Abstract concepts like "Painting" were traditionally represented by female allegorical figures, and therefore the painting was not one that any male painter could present in the same way, as both self-portrait and allegory. The Self-Portrait was also influenced by the works of Cesare Ripa, most notably his Iconologia, in which he suggests how virtues and abstract concepts should be depicted, with human qualities and appearances. Ripa said "Painting" should be shown as: “A beautiful woman, with full black hair, disheveled, and twisted in various ways, with arched eyebrows that show imaginative thought, the mouth covered with a cloth tied behind her ears, with a chain of gold at her throat from which hangs a mask, and has written in front "imitation." She holds in her hand a brush, and in the other the palette, with clothes of evanescently covered drapery.” Other than the cloth tied around the mouth, Gentileschi follows this prescription quite accurately.

==Description==
The composition of the painting mirrors other artworks of the time, using diagonal lines to flaunt the female figure and emphasize her movement both in toward the canvas and out towards the viewers. The use of foreshortening and other three-dimensional techniques not only demonstrate Gentileschi’s talent as an artist, but also bring the viewers into the painting on physical and emotional levels.

The light is clearly coming from the left, but the source is not visible and is unusually harsh. The front of Gentileschi’s body is lit perfectly, but her back is obscured. Across the forehead and cheeks and down the side of the neck and left shoulder a clear line separates the light from the dark, a chiaroscuro technique which was used frequently during the Baroque era to add a sense of drama.

The textural element, so important in Baroque paintings, is found in the wisps in the disheveled hair, the crinkles in the sleeve with spilled paint cracking near the wrist, and the dirty hands, which augment the painting's realism.

Finally, the colour in the portrait is noteworthy, partially due to the lighting and partially due to the natural difference in tones. Whereas the darker clothing and background nearly seem to blend together, the pale skin of the face and right arm jump out immediately. The gold chain near the neck shimmers, while the chain near the chest (ending in a mask pendant) slowly dies down into a lacklustre brown. The thinness of the painting in the background gives the impression that the painting is unfinished, however a 1972 cleaning removed later overpainting to restore it to its earlier condition. The artist's initials are placed below the palette.

==Interpretation==
Because Ripa’s image of “Painting” took the form of a woman, Gentileschi could use the description to her advantage to paint herself in the best light as an artist. While being a female during the Baroque era was largely negative in terms of rights and lifestyle, Gentileschi found this gem in Iconologia to amp up her reputation. Additionally, although many of the idealized figures of women evoked salacious or suggestive ideas during this time, Gentileschi was able to successfully manipulate “Painting” to be empowering (not demeaning) to women.

Gentileschi's depiction of herself as the Allegory of Painting has made her seem somewhat egotistical to some critics.
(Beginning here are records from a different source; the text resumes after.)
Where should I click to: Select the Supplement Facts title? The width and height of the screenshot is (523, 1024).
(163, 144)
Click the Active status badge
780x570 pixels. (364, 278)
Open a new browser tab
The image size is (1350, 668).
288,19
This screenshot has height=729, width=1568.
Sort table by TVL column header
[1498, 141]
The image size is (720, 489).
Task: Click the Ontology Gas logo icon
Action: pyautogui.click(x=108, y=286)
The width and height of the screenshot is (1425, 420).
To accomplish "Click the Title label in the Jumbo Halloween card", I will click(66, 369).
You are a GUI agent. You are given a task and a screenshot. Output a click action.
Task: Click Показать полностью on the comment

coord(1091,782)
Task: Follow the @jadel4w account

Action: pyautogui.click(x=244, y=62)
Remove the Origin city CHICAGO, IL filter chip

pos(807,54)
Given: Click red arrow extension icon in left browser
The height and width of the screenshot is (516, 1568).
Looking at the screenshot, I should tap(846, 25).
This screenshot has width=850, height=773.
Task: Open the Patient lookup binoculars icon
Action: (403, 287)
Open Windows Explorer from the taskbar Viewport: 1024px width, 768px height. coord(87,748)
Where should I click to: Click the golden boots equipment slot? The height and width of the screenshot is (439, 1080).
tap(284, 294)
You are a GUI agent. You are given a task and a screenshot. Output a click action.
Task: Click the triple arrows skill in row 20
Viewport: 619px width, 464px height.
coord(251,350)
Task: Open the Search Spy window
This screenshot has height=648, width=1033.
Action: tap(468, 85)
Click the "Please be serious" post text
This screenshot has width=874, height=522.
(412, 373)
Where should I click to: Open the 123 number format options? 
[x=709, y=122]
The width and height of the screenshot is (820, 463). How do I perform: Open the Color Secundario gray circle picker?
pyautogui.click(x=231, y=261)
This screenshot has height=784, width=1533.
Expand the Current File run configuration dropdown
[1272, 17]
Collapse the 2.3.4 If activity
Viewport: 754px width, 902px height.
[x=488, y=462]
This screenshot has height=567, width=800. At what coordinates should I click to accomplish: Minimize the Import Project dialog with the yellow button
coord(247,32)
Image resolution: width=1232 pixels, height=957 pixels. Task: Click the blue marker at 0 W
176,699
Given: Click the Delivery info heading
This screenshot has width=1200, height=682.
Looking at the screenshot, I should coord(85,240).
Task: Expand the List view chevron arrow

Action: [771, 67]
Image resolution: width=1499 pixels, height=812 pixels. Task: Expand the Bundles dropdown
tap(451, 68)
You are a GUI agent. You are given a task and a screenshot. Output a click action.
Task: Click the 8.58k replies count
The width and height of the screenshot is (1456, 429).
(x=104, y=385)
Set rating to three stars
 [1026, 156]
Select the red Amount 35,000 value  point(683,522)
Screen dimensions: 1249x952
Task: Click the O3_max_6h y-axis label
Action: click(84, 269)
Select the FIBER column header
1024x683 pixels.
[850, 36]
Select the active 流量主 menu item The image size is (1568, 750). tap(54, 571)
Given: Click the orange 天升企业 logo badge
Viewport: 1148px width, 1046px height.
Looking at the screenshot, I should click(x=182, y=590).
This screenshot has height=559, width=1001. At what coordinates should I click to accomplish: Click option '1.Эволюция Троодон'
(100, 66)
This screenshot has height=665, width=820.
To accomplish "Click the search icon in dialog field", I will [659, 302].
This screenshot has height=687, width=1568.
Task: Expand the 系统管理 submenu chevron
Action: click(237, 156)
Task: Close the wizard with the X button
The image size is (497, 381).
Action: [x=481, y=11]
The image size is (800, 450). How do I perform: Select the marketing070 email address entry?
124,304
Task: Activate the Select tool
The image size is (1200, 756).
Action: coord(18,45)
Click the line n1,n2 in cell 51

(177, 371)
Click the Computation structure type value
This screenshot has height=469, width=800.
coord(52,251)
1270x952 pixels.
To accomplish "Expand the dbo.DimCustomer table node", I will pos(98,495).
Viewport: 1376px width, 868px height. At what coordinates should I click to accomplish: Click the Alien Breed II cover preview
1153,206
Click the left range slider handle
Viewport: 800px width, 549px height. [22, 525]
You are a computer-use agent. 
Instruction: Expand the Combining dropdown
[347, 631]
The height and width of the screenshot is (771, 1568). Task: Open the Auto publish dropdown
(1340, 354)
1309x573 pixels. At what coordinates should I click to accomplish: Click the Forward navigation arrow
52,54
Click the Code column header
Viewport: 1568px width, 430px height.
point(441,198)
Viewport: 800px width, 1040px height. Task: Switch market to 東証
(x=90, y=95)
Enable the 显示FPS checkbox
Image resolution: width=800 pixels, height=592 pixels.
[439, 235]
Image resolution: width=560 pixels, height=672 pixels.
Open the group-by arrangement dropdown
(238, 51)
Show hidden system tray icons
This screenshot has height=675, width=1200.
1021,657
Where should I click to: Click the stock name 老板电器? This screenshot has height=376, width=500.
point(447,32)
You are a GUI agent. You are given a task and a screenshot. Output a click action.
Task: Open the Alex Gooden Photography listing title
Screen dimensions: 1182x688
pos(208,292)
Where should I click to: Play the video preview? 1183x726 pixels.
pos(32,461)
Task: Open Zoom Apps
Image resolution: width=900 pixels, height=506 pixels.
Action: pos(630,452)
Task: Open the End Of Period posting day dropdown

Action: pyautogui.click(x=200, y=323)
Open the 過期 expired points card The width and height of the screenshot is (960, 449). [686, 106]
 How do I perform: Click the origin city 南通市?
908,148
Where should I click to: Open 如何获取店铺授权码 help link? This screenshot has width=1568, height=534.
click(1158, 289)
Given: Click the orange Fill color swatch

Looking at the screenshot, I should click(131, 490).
Furthermore, as art historian Mary Garrard claims, only a woman artist could present herself in this way, as allegorical personifications were limited to female figures.

==Provenance==
The painting was created during Artemisia's trip to England and was subsequently acquired by King Charles I. During the dispersal of the royal collection, it came into the hands of John Jackson, a lawyer employed by Parliamentary creditors, as noted by a record from October 1651. The painting was reacquired for King Charles II by royalist Colonel William Hawley, during his post-Restoration campaign authorised by royal proclamation in August 1660.